* Task requirements
All entries should be output exactly as they stand.
---------- Supplied records
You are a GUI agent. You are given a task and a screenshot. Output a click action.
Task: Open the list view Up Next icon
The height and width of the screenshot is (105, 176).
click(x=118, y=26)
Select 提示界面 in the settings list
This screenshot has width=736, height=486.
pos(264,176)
--------------------
* Response for this exercise
You are a GUI agent. You are given a task and a screenshot. Output a click action.
Task: Open the list view Up Next icon
The height and width of the screenshot is (105, 176).
click(x=118, y=26)
Select 提示界面 in the settings list
This screenshot has width=736, height=486.
pos(264,176)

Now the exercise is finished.